Colpisce, per inciso, il femminile con dentale sorda geminata continuatrice di Tito che, come tutti sappiamo, fa terna con Caio e Sempronio, che è come dire che il la(me)tino è un bel retaggio antico persino in una facezia popolare come questa.

Non è la prima volta che tendo a sottolineare come dal cascame della classicità sia venuto fuori il gioco ripetitivo delle consonanti e non solo: un esempio è Ennio, poeta degli Annales, «O Tite tute Tati tibi tanta tyranne tulisti» (trad: «O Tito Tazio, tiranno, tu stesso ti attirasti atrocità tanto tremende!», fr.104 Skutsch).

Vallo a pronunciare cursoriamente e la lingua ti si inceppa a tal punto da farti ridere per averlo scandito scorrettamente: umorismo da papere e gaffe; allora la Tv era nazionalpopolare in ogni cerchia familiare, eh già!

La compagnia teatrale contava un bel casting d’eccezione dal patriarca all’ultimo scricciolo di casa: collante, le storie, ed erano tantissime!

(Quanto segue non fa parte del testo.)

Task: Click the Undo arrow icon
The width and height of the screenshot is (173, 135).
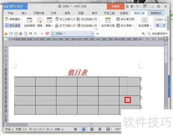Action: [30, 34]
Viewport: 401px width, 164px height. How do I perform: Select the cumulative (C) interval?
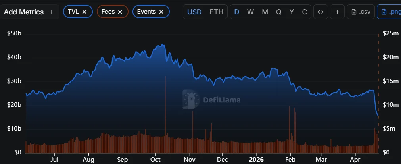pos(305,12)
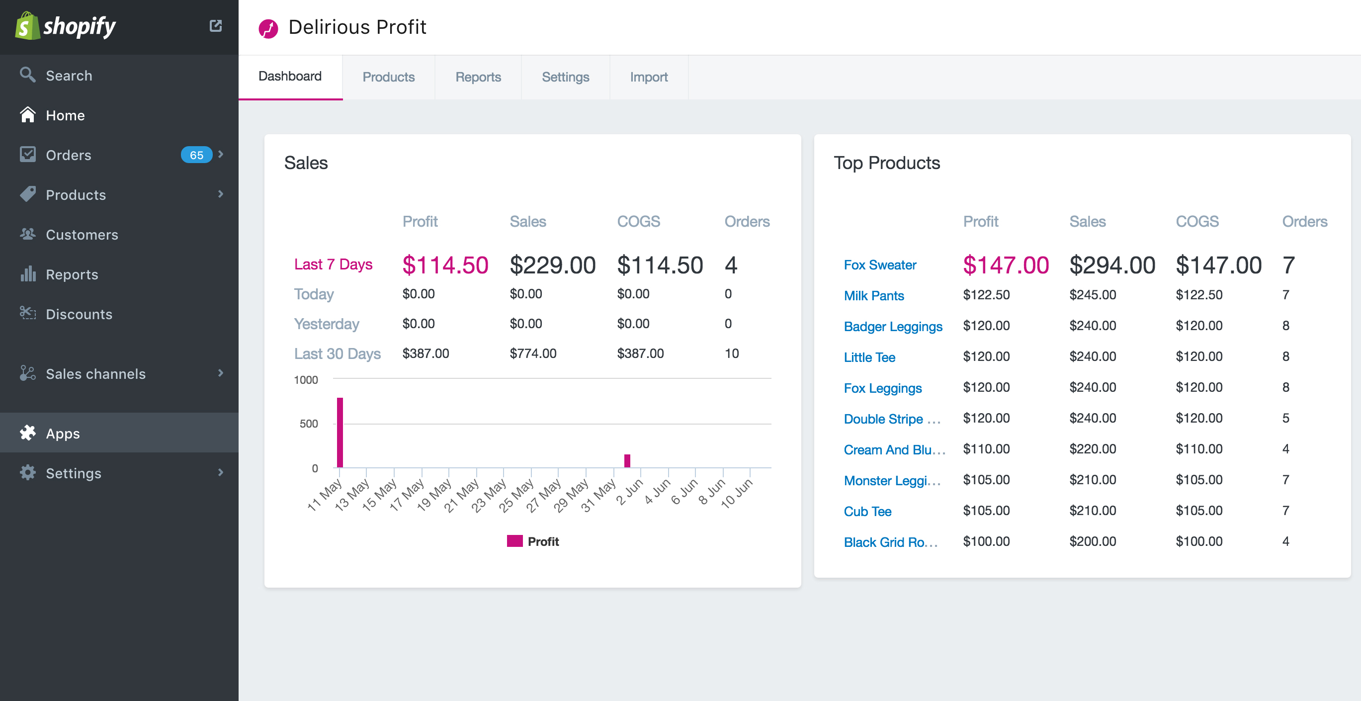
Task: Open the Badger Leggings product link
Action: (x=893, y=326)
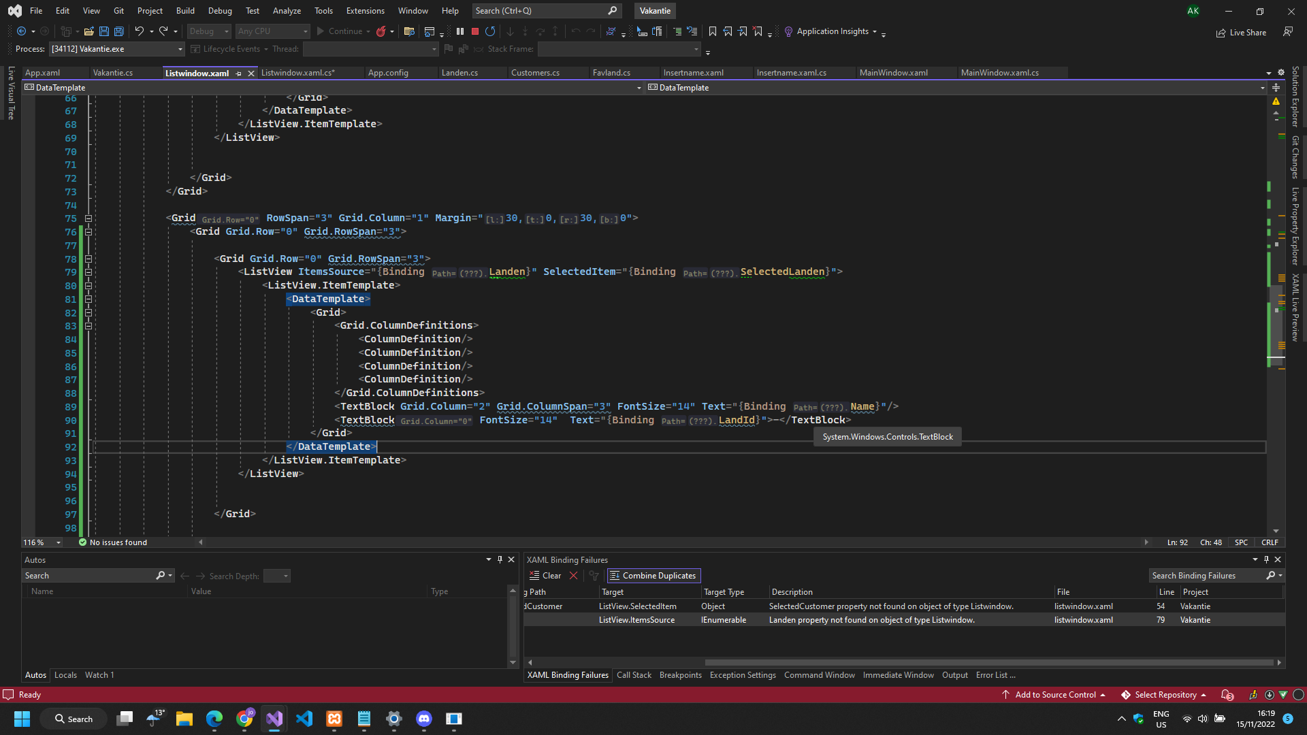
Task: Start a Live Share session
Action: (1241, 32)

E a dire che anche oggi nel settore drammatico si ci scalda con una cantafavola («sopra la panca la capra campa/sotto la panca la capra crepa») come esercizio glottico per vincere difficoltà di pronunzia o disimpacciare le corde vocali: nel Mezzogiorno, in questo, siamo stati bravissimi maestri!

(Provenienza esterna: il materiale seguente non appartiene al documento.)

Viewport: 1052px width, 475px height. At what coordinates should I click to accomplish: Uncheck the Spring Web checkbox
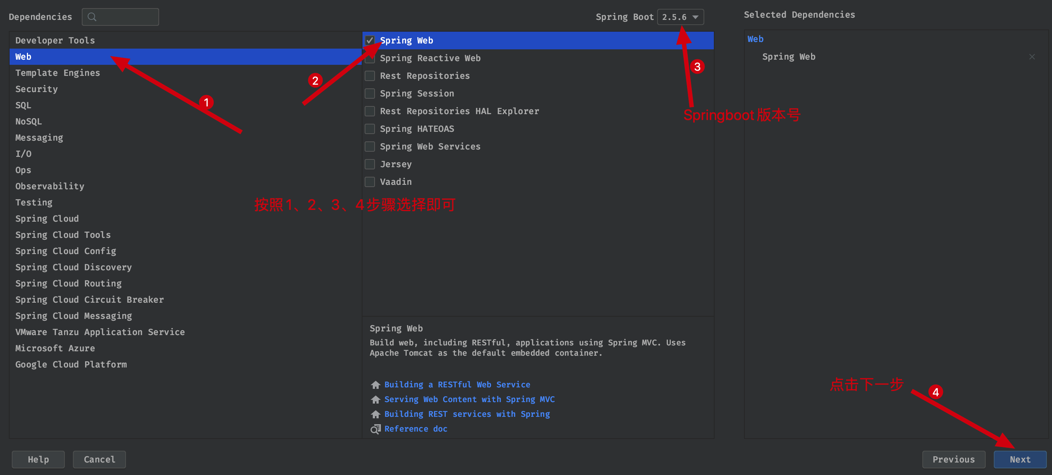click(x=370, y=40)

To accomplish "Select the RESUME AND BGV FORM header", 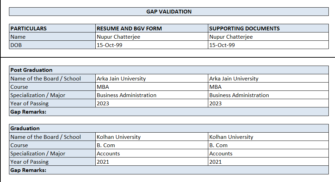I will [x=129, y=29].
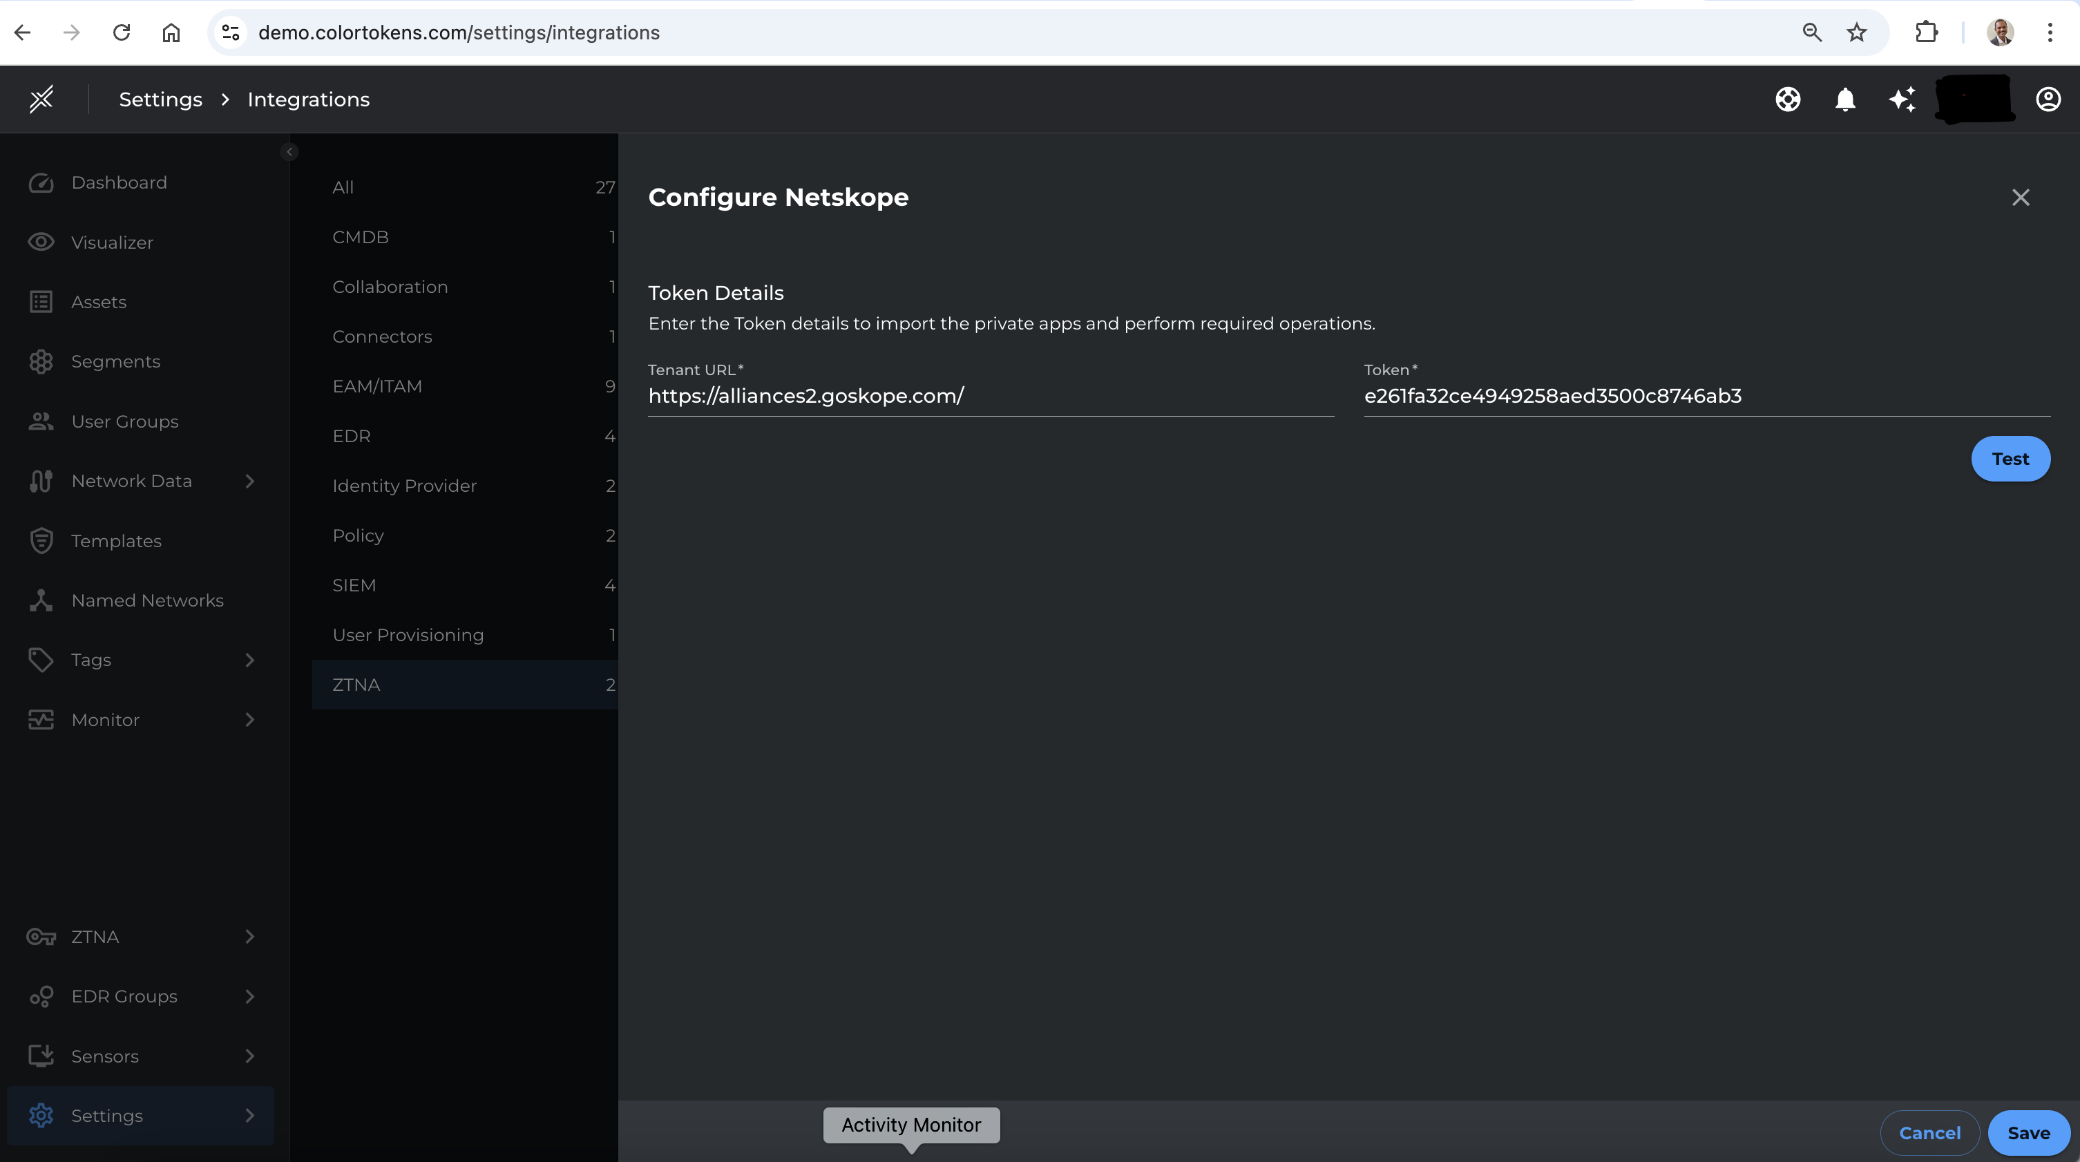Open User Groups
Screen dimensions: 2080x1162
pyautogui.click(x=124, y=421)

Qualche esempio dalle nostre parti!? Eccolo: «O Turù, tira tu, tira tira ’u tiraturu, ca s’un tiri ’u tiraturu ’u tiraturu ’un si tira», ovvero «O Salvatore, estrailo tu, estrailo tu questo cassetto, perché laddove non dovessi estrarlo tu, da solo di certo non si estrae». Forme pressoché simili sono «ma tu, tu, u tiri u tiraturu tuttu a na titata?», oppure «Turù ha dittu a mamma u ti ritiri, ca su ti ritiri tu nessunu si ritira, e quannu ti ritiri, tira u tiraturu e mancia», benché quest’ultime sono più made in Catanzaro e dintorni.

In ogni caso, il confronto «un n’ha fhattu ’nu grubbu ’nta l’acqua!» (trad.: «non ha fatto un buco nell’acqua»): è risaputo quanto le relazioni avvicinino luoghi ed anime attraverso le parole.

Il logos nasce sociale per diventare social: in tempo di quarantena, meglio così, mi vo ripetendo, perché essere sconnessi potrebbe gridare più dell’Urlo di Munch, che ne pensate!?